Here is a link to the IC thread.
And here is the rogues gallery.
See you soon!


----------



## Krug (Oct 4, 2004)

Woohoo! Belisha ready to go!


----------



## Brain (Oct 4, 2004)

Slyfen reporting for adventure.


----------



## Galieo (Oct 4, 2004)

Eolan is reporting for duty.


----------



## Nac Mac Feegle (Oct 5, 2004)

And Hardin is here.


----------



## Vigwyn the Unruly (Oct 6, 2004)

I spent the evening updating character sheets with magic items. I expect to post an IC update tomorrow night.

Couple of notes. I had every PC purchase a potion of cure light wounds for emergency purposes (in case Hardin is incapacitated, etc.). Slyfen already had a couple so he didn't need to buy one. The party each chipped in 93 gp for a wand of cure light wounds.

Eolan, I think you overcharged yourself for the magic enhancement of your chain shirt--I only charged 500 (1/2 of 1000).

Hardin, you are out of cash for the moment. You actually would be a few coins in debt, but I'm just going to zero it out for simplicity's sake.

Everybody please check your character sheet in the rogues gallery to make sure I didn't screw anything up.

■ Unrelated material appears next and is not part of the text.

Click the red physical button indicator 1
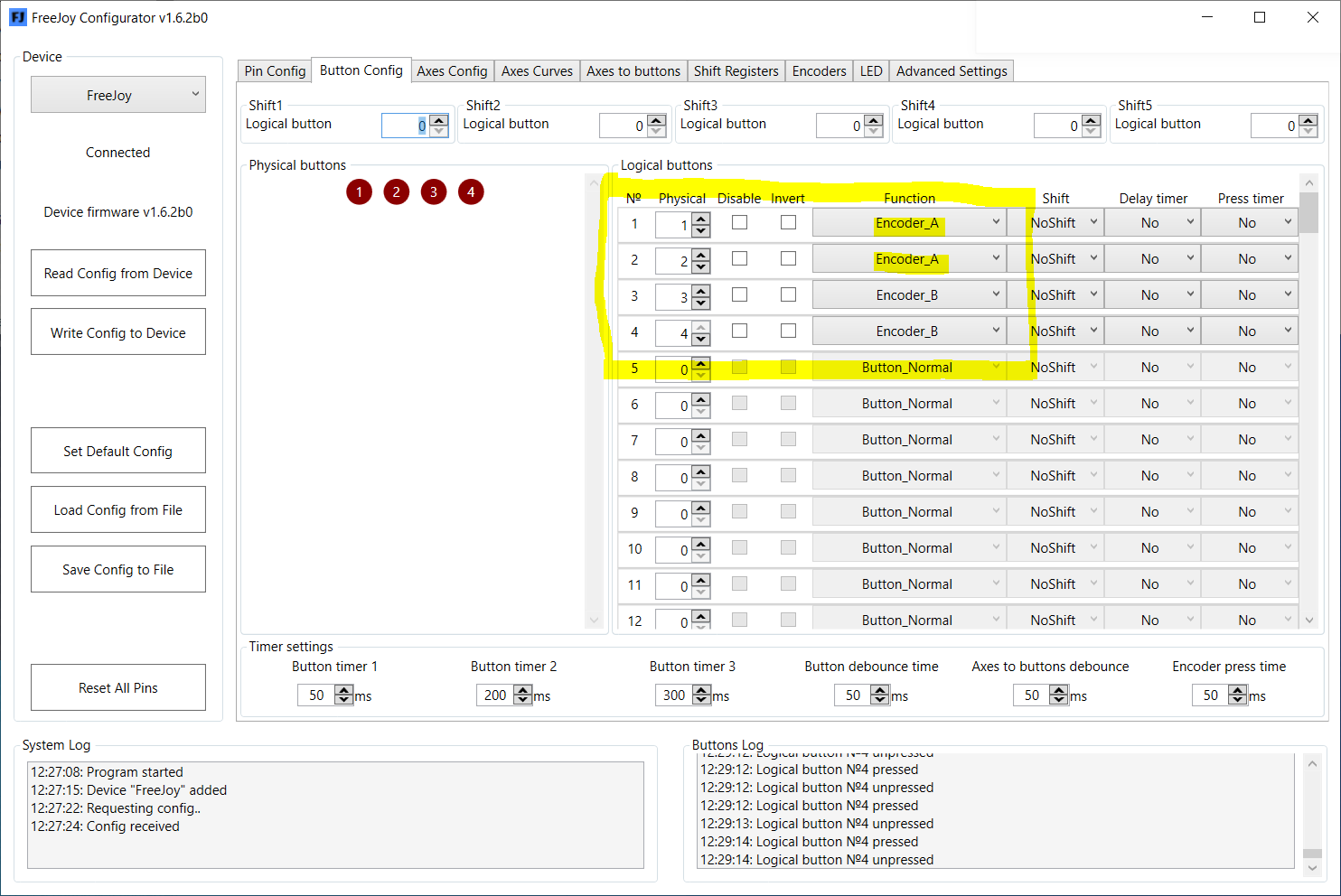The width and height of the screenshot is (1341, 896). (x=359, y=191)
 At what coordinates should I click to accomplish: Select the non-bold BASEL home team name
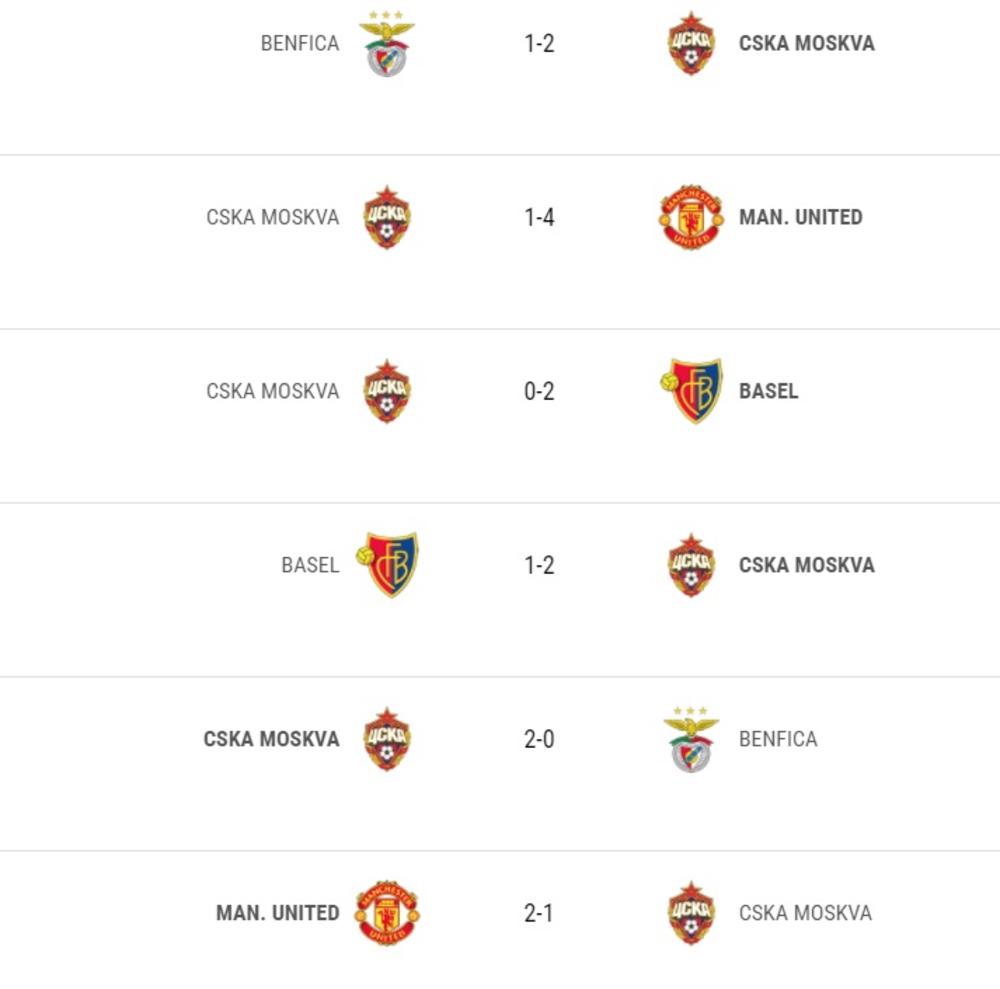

Belisha, if you want to scribe any scrolls, now is the time to let me know about it. _[Edit: I just realized you can just buy them for the same gold and not expend any XP.]_

Both spellcasters, if you want to change your list of prepared spells, please let me know.

Thanks,

Vigwyn


----------



## Brain (Oct 6, 2004)

Looks good but I have one request.  Can I keep my money in platinum instead of gold for the most part?  Just to keep the weight down.  I had 11 platinum before the transaction so I should be able to have that many at least.


----------



## Vigwyn the Unruly (Oct 6, 2004)

Brain said:
			
		

> Looks good but I have one request.  Can I keep my money in platinum instead of gold for the most part?  Just to keep the weight down.  I had 11 platinum before the transaction so I should be able to have that many at least.




Sure thing.

Done.


----------



## Vigwyn the Unruly (Oct 10, 2004)

Brain: You can't Hide behind the smaller trees because they don't offer either cover or concealment. However, you can stand in the same square as one; doing so gives you a +2 bonus to AC and a +1 bonus to reflex saving throws (these bonuses do not stack with cover bonuses).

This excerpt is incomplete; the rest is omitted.